The OTU abundance matrix simply has all the different OTUs that were observed in a bunch of different samples (denoted in the Group column; e.g. M1401, M1402, etc.). These OTUs represent 16S rRNA sequences that were assessed with the universal primers 515F-Y (5′-GTGYCAGCMGCCGCGGTAA) and 926R (5′-CCGYCAATTYMTTTRAGTTT) and were created using a 97% similarity cutoff. These populations were previously subsampled to the smallest library size and all processing took place in mothur (https://www.mothur.org/). See Wilson et al. (2018) for more details.
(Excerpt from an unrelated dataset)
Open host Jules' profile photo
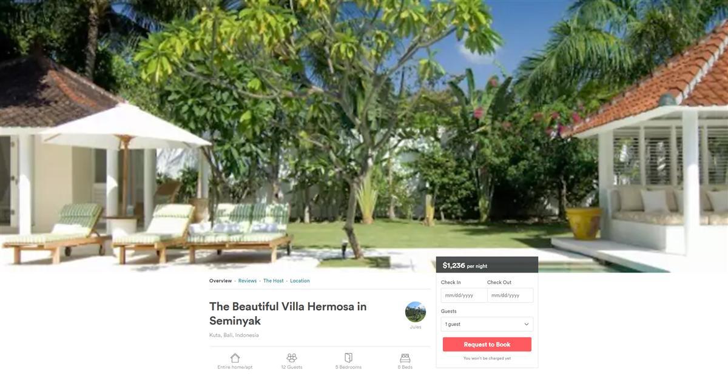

The environmental data matrix tells you a little bit more about the different Samples, like the Date of collection, which of two site Locations it was collected from, the Depth or Zone of collection. You also see a bunch of different environmental variables like several different Upwelling indices (for different stations and different time spans), community respiration rate (CR), Oxygen Concentration, and Temperature. Again, see Wilson et al. (2018) for more details.
Code–Initial Stuff:
Read data in:
data<-read.table("MB.0.03.subsample.fn.txt",header=T,na.strings="NA")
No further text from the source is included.